Comparison of overwintering survival and fertility of Zaprionus indianus (Diptera: Drosophilidae) flies from native and invaded ranges.

Zaprionus indianus is a fly species native to the Afrotropical biogeographic region that invaded the South American continent 20 years ago. Its southernmost record is 34°S in areas with temperate climates with cold winters. To better understand its invasion biology, we investigated physiological responses to winter-like abiotic conditions that may be relevant in Z. indianus geographic expansion. We characterized Z. indianus females reproductive traits (ovarian maturation and fertility) and survival in response to cold treatments with summer-like and winter-like photoperiods. We also compared these traits between native (Yokadouma, Africa) and invasive (Yuto, South America) range wild-derived flies. We showed that Z. indianus females have the ability to arrest ovarian maturation and maintain fertility following recovery from cold stress. The critical temperature for ovarian maturation of this species was estimated at c. 13 °C, an intermediate value between those of tropical and temperate drosophilid species. Wild-derived females from Yuto responded to winter-like photoperiod by slowing down ovarian maturation at low but permissive temperatures of 14 °C and 16 °C and also delayed the start of oviposition after cold treatment. Yuto flies also survived better and recovered 20% faster from chill coma than flies from Yokadouma. These results are consistent with a scenario of local adaptations or phenotypic plasticity in the invaded range, and suggest that photoperiod could act as modulator of ovarian arrest. Conversely, the fact that native range flies showed higher fertility after cold recovery than females from invaded range is not indicative of local adaptation. All in all, our findings report a set of physiological responses that would enable Z. indianus expansion to temperate and cold areas, but also results that are compatible with a limitation to the invasion process.

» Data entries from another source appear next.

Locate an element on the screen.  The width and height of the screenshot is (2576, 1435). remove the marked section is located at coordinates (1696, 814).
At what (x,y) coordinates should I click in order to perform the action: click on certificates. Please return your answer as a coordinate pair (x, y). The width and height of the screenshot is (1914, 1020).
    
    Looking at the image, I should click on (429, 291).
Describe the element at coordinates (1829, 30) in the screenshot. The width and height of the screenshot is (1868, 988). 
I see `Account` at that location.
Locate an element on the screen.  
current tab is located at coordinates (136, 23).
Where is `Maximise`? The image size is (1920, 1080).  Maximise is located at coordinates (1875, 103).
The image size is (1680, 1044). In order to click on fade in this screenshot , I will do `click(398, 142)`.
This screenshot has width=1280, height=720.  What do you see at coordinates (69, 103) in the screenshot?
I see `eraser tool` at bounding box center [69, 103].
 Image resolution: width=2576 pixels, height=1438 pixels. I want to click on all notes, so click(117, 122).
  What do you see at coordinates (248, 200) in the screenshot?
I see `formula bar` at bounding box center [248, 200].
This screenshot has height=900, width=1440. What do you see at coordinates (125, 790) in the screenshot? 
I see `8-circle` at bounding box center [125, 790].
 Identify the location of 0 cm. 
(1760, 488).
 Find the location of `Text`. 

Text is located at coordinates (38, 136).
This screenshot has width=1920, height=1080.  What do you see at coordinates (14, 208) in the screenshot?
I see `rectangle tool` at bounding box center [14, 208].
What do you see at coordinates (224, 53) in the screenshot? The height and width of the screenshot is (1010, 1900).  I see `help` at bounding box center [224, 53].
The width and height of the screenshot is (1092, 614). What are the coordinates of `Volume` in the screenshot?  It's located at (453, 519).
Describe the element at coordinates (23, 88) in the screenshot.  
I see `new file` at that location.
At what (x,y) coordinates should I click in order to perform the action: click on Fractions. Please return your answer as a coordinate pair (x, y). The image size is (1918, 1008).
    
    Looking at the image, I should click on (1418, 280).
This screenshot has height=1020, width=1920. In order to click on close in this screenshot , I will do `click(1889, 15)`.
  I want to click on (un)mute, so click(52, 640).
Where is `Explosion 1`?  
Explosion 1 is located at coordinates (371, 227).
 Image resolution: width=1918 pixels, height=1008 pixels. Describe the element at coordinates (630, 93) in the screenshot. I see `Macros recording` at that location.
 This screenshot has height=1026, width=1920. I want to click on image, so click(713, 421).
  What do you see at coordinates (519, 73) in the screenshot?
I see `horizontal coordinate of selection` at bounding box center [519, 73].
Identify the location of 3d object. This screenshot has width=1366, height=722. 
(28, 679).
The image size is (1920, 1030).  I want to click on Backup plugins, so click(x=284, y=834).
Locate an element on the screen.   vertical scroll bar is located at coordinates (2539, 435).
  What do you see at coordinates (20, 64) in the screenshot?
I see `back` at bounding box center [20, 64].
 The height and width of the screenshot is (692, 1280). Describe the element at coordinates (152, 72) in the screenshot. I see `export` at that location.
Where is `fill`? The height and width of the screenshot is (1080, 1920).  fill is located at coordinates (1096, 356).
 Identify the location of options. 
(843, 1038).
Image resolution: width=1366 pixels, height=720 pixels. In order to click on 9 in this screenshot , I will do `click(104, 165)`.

Genetic architecture of olfactory behavior in Drosophila melanogaster: differences and similarities across development.

In the holometabolous insect Drosophila melanogaster, genetic, physiological and anatomical aspects of olfaction are well known in the adult stage, while larval stages olfactory behavior has received some attention it has been less studied than its adult counterpart. Most of these studies focus on olfactory receptor (Or) genes that produce peripheral odor recognition. In this paper, through a loss-of-function screen using P-element inserted lines and also by means of expression analyses of larval olfaction candidate genes, we extended the uncovering of the genetic underpinnings of D. melanogaster larval olfactory behavior by demonstrating that larval olfactory behavior is, in addition to Or genes, orchestrated by numerous genes with diverse functions. Also, our results point out that the genetic architecture of olfactory behavior in D. melanogaster presents a dynamic and changing organization across environments and ontogeny.

Variation in genetic architecture of olfactory behaviour among wild-derived populations of Drosophila melanogaster.

Odour-guided behaviour is a quantitative trait determined by many genes that are sensitive to gene-environment interactions. Different natural populations are likely to experience different selection pressures on the genetic underpinnings of chemosensory behaviour. However, few studies have reported comparisons of the quantitative genetic basis of olfactory behaviour in geographically distinct populations. We generated isofemale lines of Drosophila melanogaster from six populations in Argentina and measured larval and adult responses to benzaldehyde. There was significant variation within populations for both larval and adult olfactory behaviour and a significant genotype x sex interaction (GSI) for adult olfactory behaviour. However, there is substantial variation in the contribution of GSI to the total phenotypic variance among populations. Estimates of evolvability are orders of magnitude higher for larvae than for adults. Our results suggest that the potential for evolutionary adaptation to the chemosensory environment is greater at the larval feeding stage than at the adult reproductive stage.